The easy answer to the question I pose above is an emphatic “Yes!” Right? For any homeowner to have his or her home wrongfully foreclosed upon and scheduled to be sold at auction on the Courthouse steps, as we still do here in Georgia through nonjudicial forclosures ( a topic which deserves it’s own blog), would create enormous, undue emotional stress. Your home is, more than likely, the largest purchase you have ever made and has the highest financial investment value of anything you have ever personally invested in. We call our home our “castle.” So when a corporation wrongfully forecloses on your castle, your home, trying to sell the house right out from under your homeowning feet, don’t you think this would just naturally cause you some undue stress? Worrying whether you would lose your house? Lose your biggest investment? Lose the roof over your and your family’s heads? Should whoever did so wrongfully foreclose on your house have to face justice in the form of a jury?
One would thing so, but when it comes to our ever-increasing conservative Eleventh Circuit Court of Appeals, the answer, unfortunately, seems to be “not so fast.” In a recent 11th Circuit opinion, the Court held although a person in such a position of being wrongfully foreclosed upon may very well have a claim of intentional infliction of emotional distress, the amount of proof one must offer just to get past the judge and get to a jury may be impossible to meet, thus ending the homeowner’s ability to seek redress for the wrong. In Lodge v. Kondaur Capital Corp., et. al, issued on May 8, 2014, the Eleventh Circuit (of which Georgia is a part) held that the plaintiffs, the Lodges, had not offered enough “proof” of emotional distress suffered by them at the thought of their home being wrongfully foreclosed upon.
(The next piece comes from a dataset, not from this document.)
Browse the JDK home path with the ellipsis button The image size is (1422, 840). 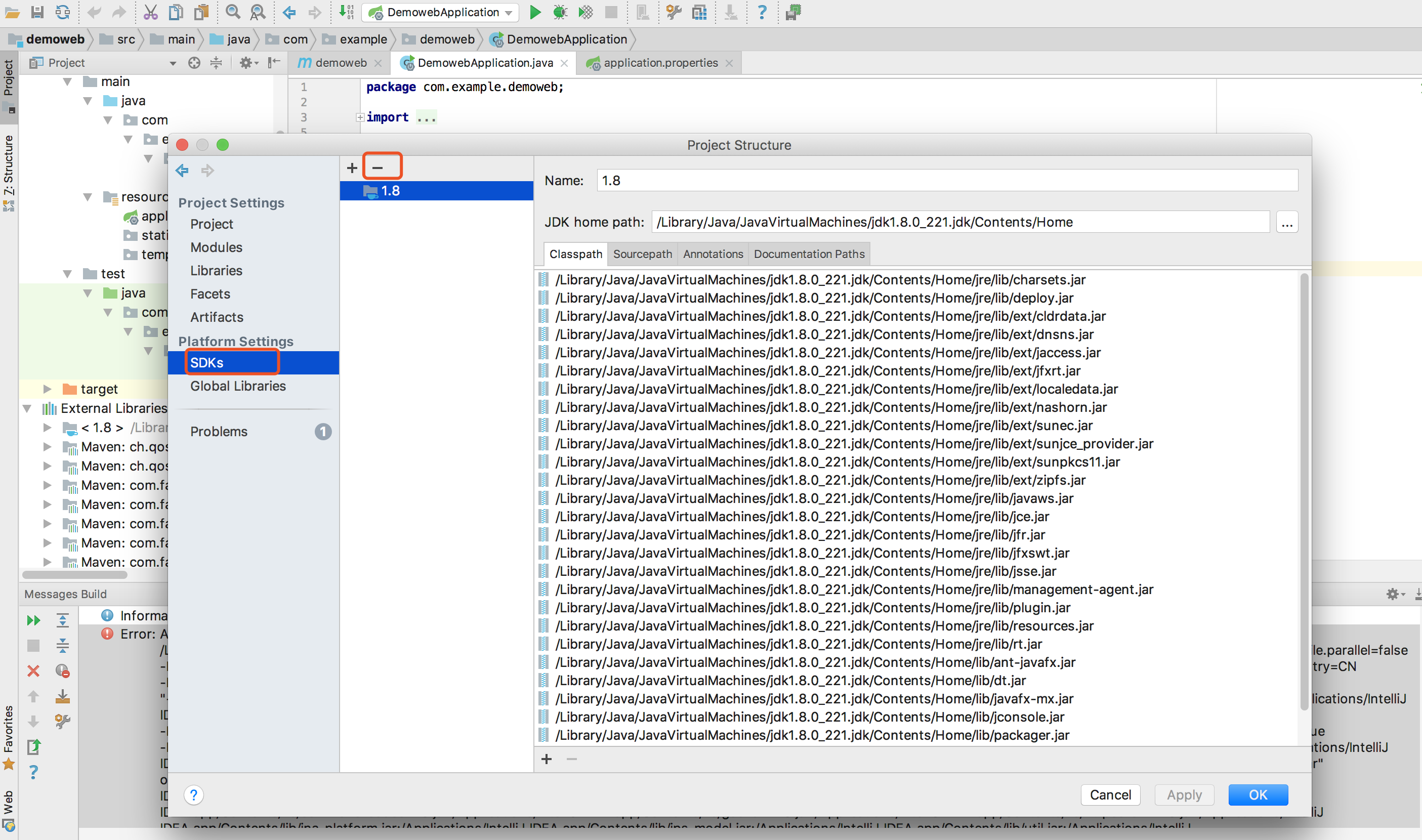1286,223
The Lodges, at the time, were in bankruptcy. Federal bankruptcy laws forbid foreclosure upon a home that is in bankruptcy. The Defendants in Lodge willfully violated this law, known as the “Bankruptcy stay” and moved to foreclose upon the Lodges home, even though that was the very reason the Lodges had filed for bankruptcy.
The Court found against the Lodges, denying them the right to have a jury decide their case. The Court said the Lodges hadn’t offered the Court enough proof of emotional distress. But whether there is sufficient proof of a claim should be a question to be decided by a jury, not three appellate judges. As the attorney for the Lodges, Ralph Goldberg, noted in response to this narrow opinion, “I don’t understand why anybody would not think that…hearing that your house is about to be foreclosed upon is significant emotion distress. It seems to me they’re out of touch with how normal people lead their lives.”